- Origin: Guadeloupe
- Genres: Hip hop
- Occupation: Rapper
- Years active: 2005–present
- Labels: bombattak recordz, O-VNEE Music
- Website: www.myspace.com/brascobombattak

= Brasco =

Brasco is a French rapper, originally from Guadeloupe. He is signed to the label O-VNEE Music. Brasco's agency is called VMC (Major Company).

== Life and career==

Brasco came to the inner suburbs of Paris from Guadeloupe in 1997. He started in rap by forming the group called Apothéose with two other artists. They released several EP's and participated in several mixtapes.

In 2005, along with El Matador, he recorded the CD "Bombattak Mc's", and started to build a reputation.
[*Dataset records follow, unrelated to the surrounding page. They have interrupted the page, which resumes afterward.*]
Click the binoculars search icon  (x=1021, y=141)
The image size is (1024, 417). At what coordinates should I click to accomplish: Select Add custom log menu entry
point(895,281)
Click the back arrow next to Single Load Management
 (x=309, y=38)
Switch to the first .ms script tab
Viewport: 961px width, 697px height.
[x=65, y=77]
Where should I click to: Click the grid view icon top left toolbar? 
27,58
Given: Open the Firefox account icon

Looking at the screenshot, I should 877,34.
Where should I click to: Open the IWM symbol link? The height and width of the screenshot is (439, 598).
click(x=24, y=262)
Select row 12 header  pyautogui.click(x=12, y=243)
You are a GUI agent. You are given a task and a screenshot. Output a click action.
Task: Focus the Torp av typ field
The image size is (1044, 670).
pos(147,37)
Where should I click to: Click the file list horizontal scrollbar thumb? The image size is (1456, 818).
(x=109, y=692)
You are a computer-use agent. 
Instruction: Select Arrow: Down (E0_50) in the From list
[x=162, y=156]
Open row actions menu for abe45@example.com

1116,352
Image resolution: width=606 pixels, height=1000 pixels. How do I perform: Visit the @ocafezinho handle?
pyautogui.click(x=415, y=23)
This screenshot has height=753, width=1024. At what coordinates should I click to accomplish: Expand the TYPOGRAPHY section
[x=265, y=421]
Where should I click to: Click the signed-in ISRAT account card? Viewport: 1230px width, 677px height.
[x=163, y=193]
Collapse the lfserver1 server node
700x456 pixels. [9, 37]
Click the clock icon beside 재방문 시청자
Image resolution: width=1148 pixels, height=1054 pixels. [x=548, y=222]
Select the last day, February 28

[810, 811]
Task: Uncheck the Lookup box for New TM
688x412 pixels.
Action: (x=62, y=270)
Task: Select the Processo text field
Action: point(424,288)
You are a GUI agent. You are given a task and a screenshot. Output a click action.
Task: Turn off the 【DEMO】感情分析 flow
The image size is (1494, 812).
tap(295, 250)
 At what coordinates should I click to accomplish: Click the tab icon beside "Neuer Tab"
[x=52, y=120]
After participating in the soundtrack of the film Banlieue 13, he participated in the album of El Matador, Bombattak's other signed artist. After many postponements, Brasco released his first album "Vagabond" on 8 September 2008. This album was very successful. He released four music videos for this album: "Vagabond", "Ma France d'en bas" "D'une Blessure à l'autre" and "8000km". He also participated in the album U District 13 with his hit "Et Alors?" ("So what?").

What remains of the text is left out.